Après une semaine de panique, que c’est-il vraiment passé avec SVB ?
Temps de lecture estimé : 8 minutes - Rédigé le 18 mars par Arthur Derderian.
📌 8 mars 2023. Dès les premières heures du jour, les conversations WhatsApp des acteurs de l’écosystème start-up s’activent avec un rythme inhabituel. S’ensuivent celles des acteurs de la finance mondiale… qui insufflent un vent de panique sur l’économie à travers le globe.
Mais que vient il vraiment de se passer ? Silicon Valley Bank, Crédit Suisse, décisions de la FDIC, de la BCE… On vous explique tout.
Silicon Valley Bank, un déclencheur détonant
Qu’est-ce que Silicon Valley Bank (SVB) ?

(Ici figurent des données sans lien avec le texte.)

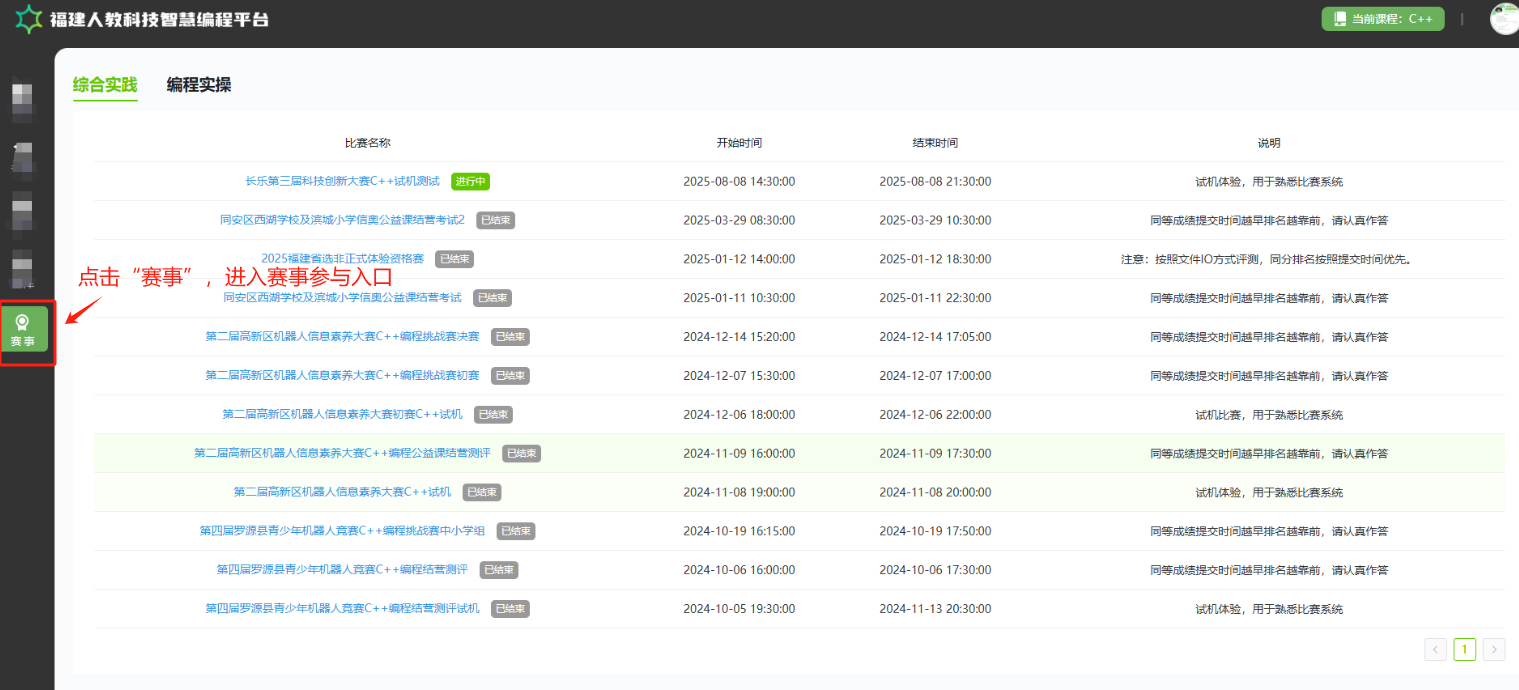Open the 2025福建省选非正式体验资格赛 link
1519x690 pixels.
click(x=342, y=259)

SVB est une banque californienne domiciliée dans la Silicon Valley, spécialisée dans l’écosystème start-up / tech. Début 2023, la banque possède sous gestion près de 189 milliards de dollars, faisant d’elle la 16 ème plus grosse banque américaine. Ses clients regroupent pas moins de 10 000 start-up (soit 50% du marché US) et environ 100 fonds d’investissement tous aussi réputés les uns que les autres. Une banque donc très particulière, agissant en qualité de hub central de la Silicon Valley ! Un lieu iconique pour l’organisation de nombreux évènements et hautement plébiscité par tous les plus grands fonds d’investissement et les start-up les plus renommées.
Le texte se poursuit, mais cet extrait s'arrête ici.